Mortelle protection des cigarettes
L’Office fédéral de la santé publique interprète la loi sur les denrées alimentaires et les produits usuels et son ordonnance (ODAIOUs) comme une base légale pour interdire la vente en Suisse de produits de vapotage avec nicotine. Ce point de vue des autorités considére la vape comme un produit usuel entrant en contact avec les muqueuses et ne devant pas contenir de substances ayant effet pharmacologique (telles que la nicotine ou la caféine). A moins que les autorités fédérales ne fassent exception pour le cigarettier, au  siège à Genève depuis fin 2015, la Ploom semble devoir être interdite. Ceci  au moins jusqu’à la décision du Tribunal administratif fédéral (TAF) sur les deux recours contre la décision de prohiber le vapotage nicotiné pendants depuis novembre 2015.
Ric Daniel, en tant que vendeur de produit de vape, semble victime de concurrence déloyale dans la situation. « Je me sens concerné directement. En bref, j’ai l’impression de vivre dans une république bananière », s’agace le commerçant. Il s’interroge aussi sur la légalité du marketing santé développé par le cigarettier japonais. Le Service de la consommation genevois répondra t-il à ces questions?
La souplesse d’interprétation administrative
Avant lui, l’association des usagers Helvetic Vape avait déjà soulevé un lièvre similaire sur le deux poids, deux mesures des autorités subit par la vape en regard de l’industrie cigarettière.
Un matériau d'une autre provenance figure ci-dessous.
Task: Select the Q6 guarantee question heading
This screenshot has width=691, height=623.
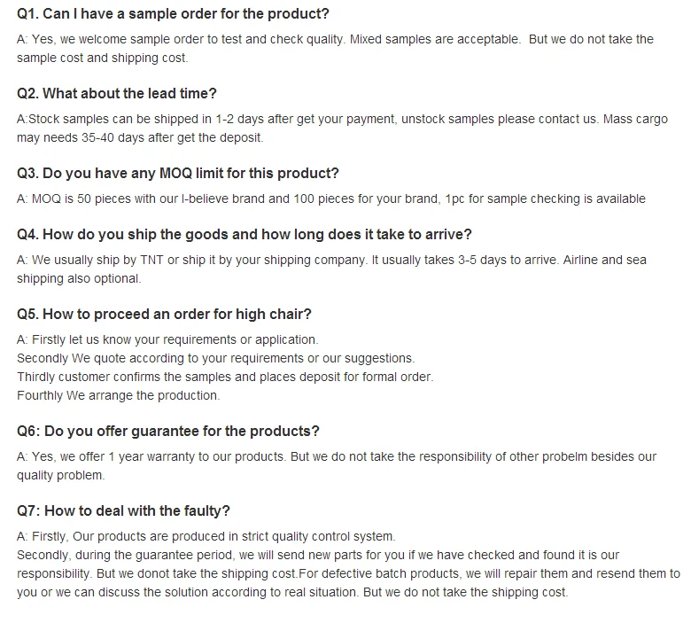Action: tap(168, 432)
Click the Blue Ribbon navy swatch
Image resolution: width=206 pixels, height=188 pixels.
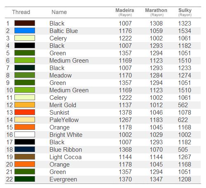point(25,149)
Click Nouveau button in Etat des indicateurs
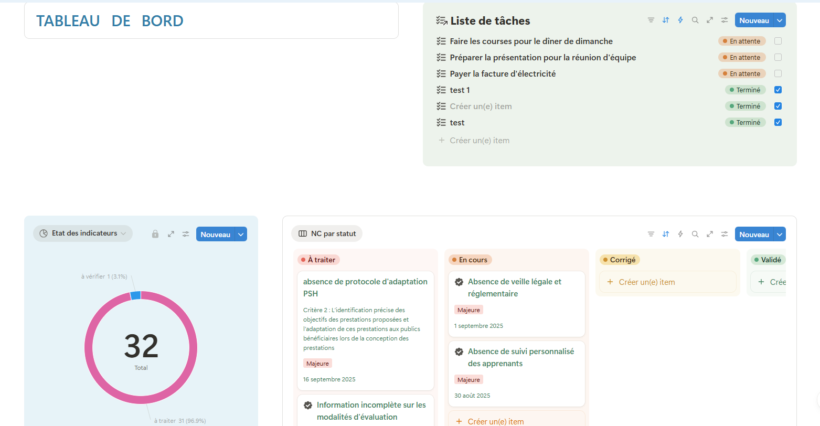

Pourtant, par principe de cohérence et égalité de traitement, l’interprétation des autorités de l’article de loi (ODAIOUs art. 37 §3) pour justifier l’interdiction du vapotage avec nicotine devrait aussi s’appliquer à des produits contenant nicotine ou caféine. Tels que cigarettes, à chauffer ou brûler, canettes de soda caféiné, etc… 
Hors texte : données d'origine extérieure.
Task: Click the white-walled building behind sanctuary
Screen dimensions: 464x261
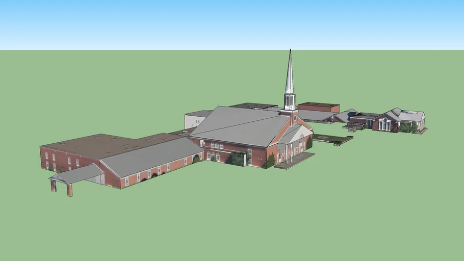Action: (x=195, y=121)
« Après l’élaboration hâtive de l’ODAIOUs, les produits du tabac sont soumis à l’article 37 de l’ordonnance. Le manque de réflexion de l’administration et son empressement à faire plaisir à l’industrie pharmaceutique conduit donc à rendre illégaux l’ensemble des produits du tabac. Mais personne, pas même la lutte anti-tabac, n’utilisera cet article pour faire interdire la vente des produits du tabac », expliquait un texte rétrospectif de l’association d’usagers en décembre dernier. Aucune réaction n’ava
it alors suivi de la part des autorités.